Friday, February 20, 2009

The website I stole these from had some bad ones. Which is why I stole the good ones and left the bad ones to rot!! Also they started getting not funny.

If you watch the movie `Jaws' backwards, it's a movie about a shark that keeps throwing up people until they have to open a beach.

If you watch LOST backwards you realize it's the same thing as if you would watch if forward.

If you watch Heroes backwards you realise that it's been getting progressively better over time.

If you watch Friends backwards, Courtney Cox seems to get older somehow. I think it's the hair.

If you watch House backwards, it's still never lupus.

If you watch Rambo backwards, it's Sylvester Stallone healing people with his magical bullet vacuum.

And repairing helicopters with nothing but a bow and arrow.

If you watch Fight Club backwards, you see Ed Norton turn from a crazy streetperson into a successful productive member of society.

If you watch the 1997 version of Episode IV backwards, Greedo shoots first.

If you watch Memento backwards, it makes complete sense.

If you watch the Lord of the Ring trilogy backwards, it's a saga about a little guy who gets a cool ring from a volcano and spends the rest of the films walking home.

If you watch this thread backwards you see it get progressively more funny.

Thursday, February 19, 2009

You know what's weird and kind of messed up? When I turned 16 Rosanne started subtracting 10 years from my age to get my REAL age. It caught on, and when I turned 17 I was 7, when I turned 18 I was 8, and so on. But then when I hit 21 everybody started ADDING about 20 years to my age so now they all say I'm 40! Getting old is the shaft, man.

But I'll be okay as long as I don't get fat and lose my acrobatics/coordination. =P

Sunday, February 15, 2009

Coraline is one of the best looking stop motion films I've seen. It was so beautiful.

Saturday, February 14, 2009

Today was weird. I went into work and there were already people there eating. The first odd thing I noticed was a heart on the board in the advertisement for the drink special. A mocha or something. I thought it was odd because hearts usually represent healthy stuff or something like on Oatmeal containers, and mom doesn't usually use them. I ignored it.
The next odd thing I noticed was that mom was wearing a heart necktie that day. I didn't put the two hearts together, I just thought it was funny that she was wearing a tie. (she'd just bought a bag of ties recently for...some reason. She's mom.)
Later I noticed that mom was giving away brownies to the customers for free. It was odd but I assumed she was just sampling them for feedback or something?
The next odd thing was that we were SERIOUSLY BUSY!! Mom finally had to call Megan in to help, 'cause we were packed for hours and the rush wasn't slowing. I was like, "Man, what a weird day this is! Did people just get their paychecks or something??"

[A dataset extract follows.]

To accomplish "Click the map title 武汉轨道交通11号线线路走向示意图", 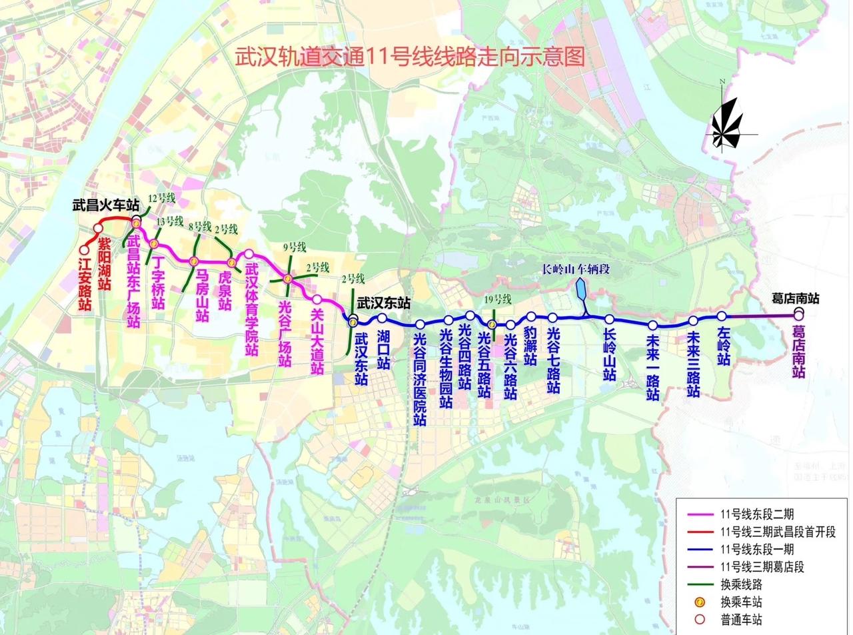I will pos(410,57).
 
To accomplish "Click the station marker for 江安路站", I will pos(84,251).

Finally mom said something about it being Valentines Day and I was like, "It's Valentintes Day!!" and they were like, "...yeeeaaah." and slowly but surely as I looked around the room, things started fading into the picture--the hearts, the free brownies, the attire, the tons of people (mostly couples), everything started to make sense!

It was weird, man.
P.S. The stupid thing is I've known all week that Valentines Day was coming up and I still forgot. =\

Friday, February 13, 2009

To see what kind of video my camera makes, I recorded this cover for Thrice's "A Song For Milly Michaelson"

Thursday, February 05, 2009

Since I know none of you can get enough Decaying Lawn, there are some things on our purevolume that YOU PROBABLY HAVEN'T HEARD YET!!

Listen to it at your own risk.
http://www.purevolume.com/decayinglawn

Tuesday, February 03, 2009

I KNEW it! =D

What Decade Do You Belong In?

Result: The 1950's

You've got old fashioned tastes that best belong way, way back in time, when men were men, women were women and most dinners came with a side of Jell-O.

Don't worry - you don't need a time machine to experience the '50's. You just need a poodle skirt, a record player and some cool daddy-o's to hang with. Have fun!


What Animal Are You?

Result: Llama

A lot of people don't realize this, but llamas are the coolest animals on the planet. They are totally laid back, they have stylish hairdo's, and they've got good attitudes towards all creatures, big and small. They're like the "awesome next door neighbors" of the animal kingdom.

You're a llama! Be happy, be proud. Then go out and spread the word that there's nothing cooler than a llama. The world has got to know the truth.


What Kind of Girlfriend Are You?

Result: Laid Back

You're so relaxed about relationships, we're not sure if we know when you're even in one.

Your attitude about boyfriends is: I'll get to you when I get a chance. You've got other stuff going on in your life that you treat as more important than relationship stuff, and your priorities aren't gonna change any time soon.

Your "come and get me...or whatever" attitude has the potential to make guys swoon over you. So keep it up! But don't forget to express interest (we mean, when you actually have an interest). If you act too cool, you might miss your chance to get to know someone really special.